As several have stated, the alternator output must exceed load under all protracted operation or the battery will drain. Period.
Adding a second or additional battery capacity will only delay the draining of the battery to critical levels. Period.
If an additional battery is installed, it requires sufficient wiring capacity to support charging, as someone related earlier, because small wires introduce voltage drop which reduces charging rate. Installing an additional battery obviously requires that the battery charge from the bike's system unless one simply carries a spare.
Charging of a second battery can be by simply connecting the two batteries into parallel but this will require cabling sufficient that the second battery will not damage its wiring during heavy starting/cranking. This also introduces the risk that this battery will be drained by the same mechanism which has drained the main battery. For this reason, RV and marine (second) batteries are typically isolated from the main (engine starting) battery. Isolation adds another problem, how to do it?

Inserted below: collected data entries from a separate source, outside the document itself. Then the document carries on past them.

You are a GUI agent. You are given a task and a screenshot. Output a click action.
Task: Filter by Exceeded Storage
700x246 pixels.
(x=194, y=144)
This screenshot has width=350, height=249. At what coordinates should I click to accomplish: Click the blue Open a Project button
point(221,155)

Battery isolation by means of a diode is to be avoided because it introduces voltage drop of one volt or more which reduces recharge significantly and often leads to battery sulphation unless both batteries are similarly wired. In that event, the alternator's voltage sense wire must be placed with the diode voltage drop in mind.

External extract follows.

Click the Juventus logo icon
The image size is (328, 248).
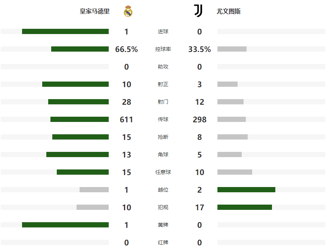[x=198, y=11]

This all becomes a major PITA in installation. Use of an isolation relay is the better solution but then the question arises: how to operate the relay? If the relay is switched off the ignition then leaving the ignition on for a period will simply drain from both batteries which simply extends the drain time but does not address longer term problems such as rider stupidity- I define stupidity as being something I could have easily avoided but did....again!
Someone mentioned installation of a relay which kills headlights unless the bike is running which can be accomplished from the fuel pump relay or possibly from the oil pressure light switch. I caution in this regards, however, since loss of engine oil pressure or engine ignition loss would shut off headlights.....possibly inconvenient under some riding conditions depending on how long it takes to get stopped. The time may be longer than the rest of your life so I avoid that.
I presume that your extra lights and accessories are wired as I usually see, directly to the battery? With all respect due to this practice (none), it is dumb! don't do that!
Driving lights, bar heaters and all that stuff must be wired so that it is automatically switched off. No negotiation as otherwise is simply looking for problems/dead battery.
One solution used by some is to connect the auxiliary load relay to ground through the netural light bulb so that these are off unless in gear. Possible.
Driving lights are required (in many jurisdictions) to be wired such that they cannot operate excepting when high beam headlamps are on. This is really a no-brainer for most applications as having to operate the dimmer plus driving light switch repeatedly is a nuisance and also encourages on-coming transport trucks to go back to high beams as punishment when one is slow to dim. The fact that they have experienced fail to dim, many times that night justifies their lack of patience.
I don't carry a spare battery excepting under very unusual conditions and then the battery is sealed as luggage.
It sounds as though you have other issues with your system which require correction rather than to add more potential problems to a bad mix. Happy to try to help if that is useful- hope this isn't misinterpreted as being critical?